• **Given exercise**:
Rewrite the records from the line containing "Where should I click to: Open the Bates" through the line containing "(x=204, y=13)", inclusive, as a Markdown table with the columns Row and Text. Number each line in order, and leave out any blank lines.

%%

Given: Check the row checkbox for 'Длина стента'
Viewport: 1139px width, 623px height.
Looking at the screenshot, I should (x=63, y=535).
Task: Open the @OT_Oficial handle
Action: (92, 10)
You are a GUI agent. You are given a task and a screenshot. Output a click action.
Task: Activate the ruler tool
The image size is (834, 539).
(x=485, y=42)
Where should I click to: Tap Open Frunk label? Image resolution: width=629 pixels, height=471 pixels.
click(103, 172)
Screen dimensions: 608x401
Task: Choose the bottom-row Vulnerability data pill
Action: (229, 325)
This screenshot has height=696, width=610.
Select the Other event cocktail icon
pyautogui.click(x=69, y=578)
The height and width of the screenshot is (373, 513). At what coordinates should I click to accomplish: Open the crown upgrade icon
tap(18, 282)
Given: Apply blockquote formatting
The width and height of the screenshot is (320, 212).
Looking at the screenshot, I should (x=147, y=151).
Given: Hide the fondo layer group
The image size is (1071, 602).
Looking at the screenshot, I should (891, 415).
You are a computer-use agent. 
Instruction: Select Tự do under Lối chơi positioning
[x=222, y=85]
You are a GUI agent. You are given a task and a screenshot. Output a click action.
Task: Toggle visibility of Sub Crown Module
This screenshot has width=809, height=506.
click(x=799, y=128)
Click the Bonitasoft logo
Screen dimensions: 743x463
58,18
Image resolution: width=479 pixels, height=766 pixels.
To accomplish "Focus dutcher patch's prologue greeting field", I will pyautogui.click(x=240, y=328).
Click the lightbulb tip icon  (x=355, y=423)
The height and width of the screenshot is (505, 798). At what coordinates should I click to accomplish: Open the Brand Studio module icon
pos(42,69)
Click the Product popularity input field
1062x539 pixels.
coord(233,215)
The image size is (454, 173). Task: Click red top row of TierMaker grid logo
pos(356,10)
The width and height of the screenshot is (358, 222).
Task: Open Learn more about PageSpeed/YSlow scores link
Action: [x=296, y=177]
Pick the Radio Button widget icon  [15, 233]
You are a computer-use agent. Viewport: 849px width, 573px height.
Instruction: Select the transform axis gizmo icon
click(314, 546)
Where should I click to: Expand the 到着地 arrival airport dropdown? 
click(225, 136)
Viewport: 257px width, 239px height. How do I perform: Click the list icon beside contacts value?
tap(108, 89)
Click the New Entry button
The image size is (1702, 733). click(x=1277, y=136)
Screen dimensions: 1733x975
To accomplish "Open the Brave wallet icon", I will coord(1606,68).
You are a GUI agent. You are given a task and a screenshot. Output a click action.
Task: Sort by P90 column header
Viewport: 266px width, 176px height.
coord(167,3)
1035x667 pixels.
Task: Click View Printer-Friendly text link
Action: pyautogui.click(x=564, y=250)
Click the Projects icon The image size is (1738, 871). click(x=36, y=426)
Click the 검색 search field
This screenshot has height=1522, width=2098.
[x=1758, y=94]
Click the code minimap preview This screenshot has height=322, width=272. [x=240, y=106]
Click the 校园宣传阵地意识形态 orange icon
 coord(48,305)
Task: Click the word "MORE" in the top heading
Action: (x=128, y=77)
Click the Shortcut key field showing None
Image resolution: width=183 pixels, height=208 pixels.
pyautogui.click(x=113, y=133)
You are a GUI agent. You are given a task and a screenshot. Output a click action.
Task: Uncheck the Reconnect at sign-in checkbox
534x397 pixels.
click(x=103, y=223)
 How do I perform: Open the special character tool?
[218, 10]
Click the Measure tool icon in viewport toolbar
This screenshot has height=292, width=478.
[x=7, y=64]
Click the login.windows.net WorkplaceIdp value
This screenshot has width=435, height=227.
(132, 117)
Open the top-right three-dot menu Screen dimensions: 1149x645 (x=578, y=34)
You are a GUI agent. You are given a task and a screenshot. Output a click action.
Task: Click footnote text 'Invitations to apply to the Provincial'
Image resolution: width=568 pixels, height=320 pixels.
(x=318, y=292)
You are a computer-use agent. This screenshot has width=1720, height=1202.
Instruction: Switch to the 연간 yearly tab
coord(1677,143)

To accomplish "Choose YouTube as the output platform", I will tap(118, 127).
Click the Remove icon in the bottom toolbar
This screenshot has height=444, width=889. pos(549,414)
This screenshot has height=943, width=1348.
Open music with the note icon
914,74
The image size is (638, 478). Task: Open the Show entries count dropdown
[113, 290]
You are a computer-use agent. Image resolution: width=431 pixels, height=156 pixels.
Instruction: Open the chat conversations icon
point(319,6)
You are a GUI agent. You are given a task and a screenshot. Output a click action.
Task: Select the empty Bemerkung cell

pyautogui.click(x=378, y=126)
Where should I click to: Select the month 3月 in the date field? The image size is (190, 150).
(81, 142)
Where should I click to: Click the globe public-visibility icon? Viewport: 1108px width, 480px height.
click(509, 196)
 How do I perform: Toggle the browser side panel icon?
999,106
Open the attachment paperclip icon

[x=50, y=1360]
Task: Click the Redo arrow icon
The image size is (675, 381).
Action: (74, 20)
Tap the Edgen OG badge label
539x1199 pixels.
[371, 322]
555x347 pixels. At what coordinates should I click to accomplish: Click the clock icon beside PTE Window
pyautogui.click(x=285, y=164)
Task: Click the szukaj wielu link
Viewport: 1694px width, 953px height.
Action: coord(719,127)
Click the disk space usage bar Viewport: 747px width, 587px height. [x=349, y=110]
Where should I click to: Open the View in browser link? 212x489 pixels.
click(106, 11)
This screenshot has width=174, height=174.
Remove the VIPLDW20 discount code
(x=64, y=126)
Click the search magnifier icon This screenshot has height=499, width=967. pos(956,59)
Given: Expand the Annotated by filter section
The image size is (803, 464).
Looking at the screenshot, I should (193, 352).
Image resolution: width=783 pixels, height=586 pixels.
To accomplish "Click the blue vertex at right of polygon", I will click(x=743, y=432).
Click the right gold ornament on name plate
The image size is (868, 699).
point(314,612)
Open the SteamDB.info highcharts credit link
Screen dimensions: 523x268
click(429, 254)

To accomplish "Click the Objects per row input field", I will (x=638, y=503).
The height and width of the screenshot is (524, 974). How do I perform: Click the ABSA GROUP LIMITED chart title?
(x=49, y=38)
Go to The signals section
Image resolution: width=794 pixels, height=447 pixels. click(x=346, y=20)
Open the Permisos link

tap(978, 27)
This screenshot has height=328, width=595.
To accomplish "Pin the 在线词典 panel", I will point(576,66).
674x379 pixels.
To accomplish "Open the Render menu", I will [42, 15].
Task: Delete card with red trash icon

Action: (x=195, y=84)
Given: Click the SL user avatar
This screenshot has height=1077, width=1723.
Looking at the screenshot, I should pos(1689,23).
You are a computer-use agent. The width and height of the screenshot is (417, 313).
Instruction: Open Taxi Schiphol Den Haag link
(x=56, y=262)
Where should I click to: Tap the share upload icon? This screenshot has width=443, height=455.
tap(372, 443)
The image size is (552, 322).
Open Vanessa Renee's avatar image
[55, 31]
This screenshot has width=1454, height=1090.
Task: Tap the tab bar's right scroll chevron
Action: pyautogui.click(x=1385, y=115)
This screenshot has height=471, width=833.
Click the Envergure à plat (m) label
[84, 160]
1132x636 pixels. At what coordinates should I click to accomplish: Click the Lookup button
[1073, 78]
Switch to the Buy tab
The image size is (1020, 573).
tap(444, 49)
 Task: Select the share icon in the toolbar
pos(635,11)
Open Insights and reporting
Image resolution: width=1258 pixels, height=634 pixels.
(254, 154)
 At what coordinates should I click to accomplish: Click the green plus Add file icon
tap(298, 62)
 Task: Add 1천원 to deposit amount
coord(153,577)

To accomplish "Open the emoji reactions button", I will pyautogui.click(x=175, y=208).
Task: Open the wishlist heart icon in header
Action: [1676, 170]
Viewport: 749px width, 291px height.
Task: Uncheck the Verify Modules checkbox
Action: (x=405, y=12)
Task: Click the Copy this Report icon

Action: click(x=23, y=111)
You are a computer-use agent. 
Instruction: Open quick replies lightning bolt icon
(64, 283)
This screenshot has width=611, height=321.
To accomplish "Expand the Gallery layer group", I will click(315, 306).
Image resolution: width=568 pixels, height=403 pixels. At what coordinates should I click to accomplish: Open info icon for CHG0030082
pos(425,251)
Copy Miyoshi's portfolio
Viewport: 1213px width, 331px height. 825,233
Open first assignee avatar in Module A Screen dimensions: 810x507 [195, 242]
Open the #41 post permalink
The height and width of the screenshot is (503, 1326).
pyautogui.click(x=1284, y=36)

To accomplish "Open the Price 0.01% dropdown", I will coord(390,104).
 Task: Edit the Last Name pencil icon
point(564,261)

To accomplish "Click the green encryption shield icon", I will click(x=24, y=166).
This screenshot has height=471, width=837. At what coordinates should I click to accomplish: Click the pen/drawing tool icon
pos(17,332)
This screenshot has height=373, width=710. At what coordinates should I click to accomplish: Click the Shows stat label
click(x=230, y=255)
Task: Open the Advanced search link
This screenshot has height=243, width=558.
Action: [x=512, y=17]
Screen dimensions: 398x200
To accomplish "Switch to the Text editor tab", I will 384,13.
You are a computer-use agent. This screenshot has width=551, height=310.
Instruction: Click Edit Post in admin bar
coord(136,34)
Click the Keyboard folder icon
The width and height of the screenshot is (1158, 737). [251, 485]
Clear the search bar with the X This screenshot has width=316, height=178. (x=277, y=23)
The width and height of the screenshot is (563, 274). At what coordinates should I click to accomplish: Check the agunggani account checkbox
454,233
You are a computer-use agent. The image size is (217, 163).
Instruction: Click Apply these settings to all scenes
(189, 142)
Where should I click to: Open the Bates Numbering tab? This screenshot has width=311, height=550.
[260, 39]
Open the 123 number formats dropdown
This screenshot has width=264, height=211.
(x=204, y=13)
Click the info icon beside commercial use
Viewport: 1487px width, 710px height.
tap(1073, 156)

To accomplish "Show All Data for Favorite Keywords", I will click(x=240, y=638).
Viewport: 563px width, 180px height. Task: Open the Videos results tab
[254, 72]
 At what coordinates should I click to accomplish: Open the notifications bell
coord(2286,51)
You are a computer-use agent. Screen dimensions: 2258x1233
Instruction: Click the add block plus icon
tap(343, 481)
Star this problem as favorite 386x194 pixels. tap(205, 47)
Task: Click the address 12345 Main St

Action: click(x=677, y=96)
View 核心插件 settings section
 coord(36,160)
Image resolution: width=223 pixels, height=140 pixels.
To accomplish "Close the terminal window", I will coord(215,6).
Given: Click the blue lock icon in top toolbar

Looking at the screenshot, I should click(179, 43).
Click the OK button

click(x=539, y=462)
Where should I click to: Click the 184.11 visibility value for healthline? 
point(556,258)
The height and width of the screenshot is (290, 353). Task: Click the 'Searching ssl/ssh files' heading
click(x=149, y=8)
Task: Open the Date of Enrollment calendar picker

%%

• **Answer to the problem**:
| Row | Text |
|---|---|
| 1 | Where should I click to: Open the Bates Numbering tab? This screenshot has width=311, height=550. |
| 2 | [260, 39] |
| 3 | Open the 123 number formats dropdown |
| 4 | This screenshot has width=264, height=211. |
| 5 | (x=204, y=13) |